E' a questo punto che con la frase Dio!Dio!Dio!Se lo vedessi!Se lo sentissi!Dov'è questo Dio? che possiamo capire come l'Innominato non si è ancora convertito del tutto.Egli non riesce ancora a credere che esista quel Dio di cui ha sentito parlare.Lo vuole vedere, sentire che c'è veramente. Non si può dire che ha fede ma vorrebbe forse averla . Ha voglia di credere.Ed è bellissima la risposta del cardinale ,il quale dice Voi me lo domandate?voi?E chi più di voi l 'ha vicino ?non ve lo sentite in cuore , che v'opprime , che v'agita,che non vi lascia stare, e nello stesso tempo vi attira,vi fa presentire una speranza di quiete, di consolazione, d'una consolazione che sarà piena, immensa subito che voi lo riconosciate, lo confessiate,l'imploriate?

La bellezza e forza di queste parole stanno nel fatto che non sono intrise di una falsa religiosità che non avrebbe certamente colpito un'anima tanto in pena. Ci sono una forza ed una solennità in queste parole unica senza dubbio uniche o come dice il Russo c'è l'eloquenza rapida di due anime che si incontrano e si scontrano L'impetuosità del dire è convenientissima per la loro postura di grandi sculture di vita morale , che si avvicinano.

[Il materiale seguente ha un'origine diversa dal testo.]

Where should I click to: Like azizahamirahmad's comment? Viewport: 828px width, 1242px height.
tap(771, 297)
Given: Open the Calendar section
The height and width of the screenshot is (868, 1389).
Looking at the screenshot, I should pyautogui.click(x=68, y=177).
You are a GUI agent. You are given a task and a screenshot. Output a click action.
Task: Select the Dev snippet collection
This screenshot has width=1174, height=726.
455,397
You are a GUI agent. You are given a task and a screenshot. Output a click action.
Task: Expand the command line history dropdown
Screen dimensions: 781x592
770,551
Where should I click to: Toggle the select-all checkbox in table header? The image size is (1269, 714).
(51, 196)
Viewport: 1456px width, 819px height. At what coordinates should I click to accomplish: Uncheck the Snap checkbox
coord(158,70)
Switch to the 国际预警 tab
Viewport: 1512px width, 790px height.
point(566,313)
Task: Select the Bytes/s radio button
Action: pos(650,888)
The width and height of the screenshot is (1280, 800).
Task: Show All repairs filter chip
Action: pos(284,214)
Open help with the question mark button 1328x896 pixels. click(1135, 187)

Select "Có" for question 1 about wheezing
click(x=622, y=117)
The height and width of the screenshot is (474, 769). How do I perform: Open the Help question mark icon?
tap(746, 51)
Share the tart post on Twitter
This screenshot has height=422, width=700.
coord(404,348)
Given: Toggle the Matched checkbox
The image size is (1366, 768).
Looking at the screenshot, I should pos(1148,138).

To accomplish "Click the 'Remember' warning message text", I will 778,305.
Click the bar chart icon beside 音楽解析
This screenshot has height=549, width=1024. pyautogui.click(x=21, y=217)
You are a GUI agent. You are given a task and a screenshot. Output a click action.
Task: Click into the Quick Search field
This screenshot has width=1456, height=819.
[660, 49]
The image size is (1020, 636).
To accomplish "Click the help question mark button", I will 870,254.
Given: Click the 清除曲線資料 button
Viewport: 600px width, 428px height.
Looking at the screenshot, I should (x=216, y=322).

La seconda parte del dialogo dei due , purtroppo , è meno forte e bella della prima. Le parole del cardinale sanno di più di una predica,di un'orazione. Il cardinale fa largo uso di espressioni bibliche e frasi fin troppo scontate per essere appieno apprezzate. Ricordiamo ad esempio la frase Lasciamo le novantanove pecorelle, sono sicure sul monte;io voglio stare ora con quella che era smarrita.

Ma anche se intrisa di religiosità questa seconda scena è bellissima perché contiene il culmine della conversione dell'Innominato.Gli occhi di questo uomo malvagio si gonfiano di lacrime e non vuole porgere al cardinale la propria mano perché troppo impura e malvagia .

In questa scena però il Manzoni non esita a creare un contrasto tra i due . Le sue lacrime ardenti cadevano sulla porpora incontaminata di Federigo;e le mani incolpevoli di questo stingevano affettuosamente quelle membra, premevano quella casacca, avvezza a portar l'armi della violenza e del tradimento.

Si noti l'aggettivazione usata dal Manzoni. Per l'Innominato usa gli parole come ardenti,casacca avvezza a portar l'armi della violenza e del tradimento,per Federigo dice invece porpora incontaminata,mani incolpevoli . Seppure la trasformazione dell'Innominato è ormai completa il Manzoni ci tiene a rendere evidenti le differenze tra il cardinale che è il buono per eccellenza e l'Innominato che lo è diventato ora. E' indubbio il fatto che il Manzoni preferisce il cardinale Borromeo.